No-rank Tensor Decomposition Using Metric Learning
This work addresses the problem of capturing semantically meaningful structures in tensor data for researchers in fields like computer vision and neuroscience, offering an efficient alternative for domains with limited labeled data.
The paper tackles the challenge of tensor decomposition for high-dimensional data by introducing a no-rank framework based on metric learning, which replaces reconstruction objectives with discriminative similarity optimization. Results show substantial improvements in clustering metrics across diverse domains like face recognition and brain connectivity analysis, outperforming baseline techniques including PCA, t-SNE, UMAP, and tensor decomposition methods.

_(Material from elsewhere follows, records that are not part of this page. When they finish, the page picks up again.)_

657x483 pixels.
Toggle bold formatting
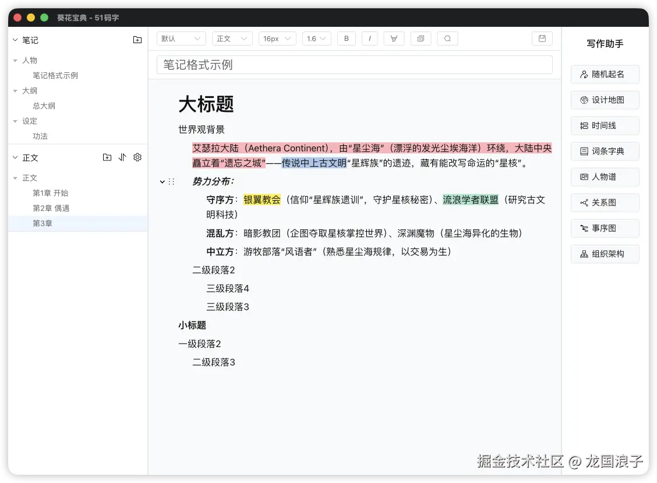pyautogui.click(x=346, y=38)
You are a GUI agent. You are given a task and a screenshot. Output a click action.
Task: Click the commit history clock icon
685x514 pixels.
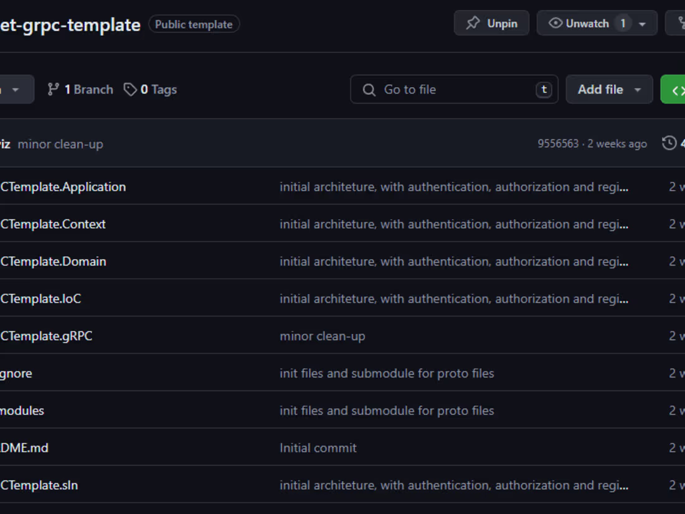[671, 143]
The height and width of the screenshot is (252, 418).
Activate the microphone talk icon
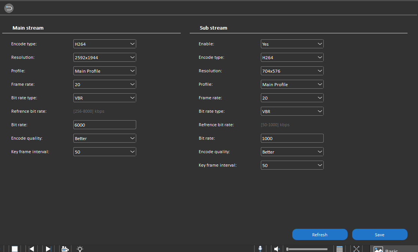pos(260,248)
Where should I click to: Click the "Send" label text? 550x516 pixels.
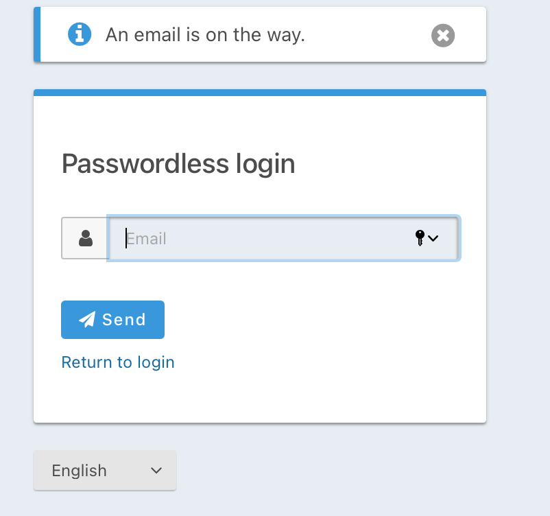pos(124,320)
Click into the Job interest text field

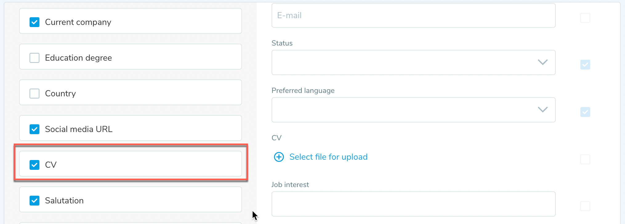coord(413,204)
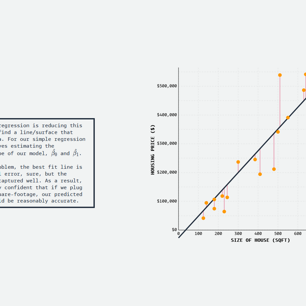Click the data point priced near $390,000

coord(287,117)
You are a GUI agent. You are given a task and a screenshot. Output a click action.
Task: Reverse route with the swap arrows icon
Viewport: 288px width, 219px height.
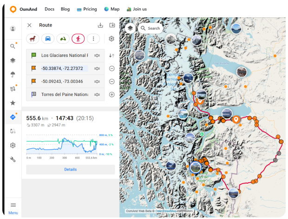click(x=111, y=55)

Tensor decomposition faces fundamental challenges in analyzing high-dimensional data, where traditional methods based on reconstruction and fixed-rank constraints often fail to capture semantically meaningful structures. This paper introduces a no-rank tensor decomposition framework grounded in metric learning, which replaces reconstruction objectives with a discriminative, similarity-based optimization. The proposed approach learns data-driven embeddings by optimizing a triplet loss with diversity and uniformity regularization, creating a feature space where distance directly reflects semantic similarity. We provide theoretical guarantees for the framework's convergence and establish bounds on its metric properties. Evaluations across diverse domains -- including face recognition (LFW, Olivetti), brain connectivity analysis (ABIDE), and simulated data (galaxy morphology, crystal structures) -- demonstrate that our method outperforms baseline techniques, including PCA, t-SNE, UMAP, and tensor decomposition baselines (CP and Tucker). Results show substantial improvements in clustering metrics (Silhouette Score, Davies-Bouldin Index, Calinski-Harabasz Index, Separation Ratio, Adjusted Rand Index, Normalized Mutual Information) and reveal a fundamental trade-off: while metric learning optimizes global class separation, it deliberately transforms local geometry to align with semantic relationships. Crucially, our approach achieves superior performance with smaller training datasets compared to transformer-based methods, offering an efficient alternative for domains with limited labeled data. This work establishes metric learning as a paradigm for tensor-based analysis, prioritizing semantic relevance over pixel-level fidelity while providing computational advantages in data-scarce scenarios.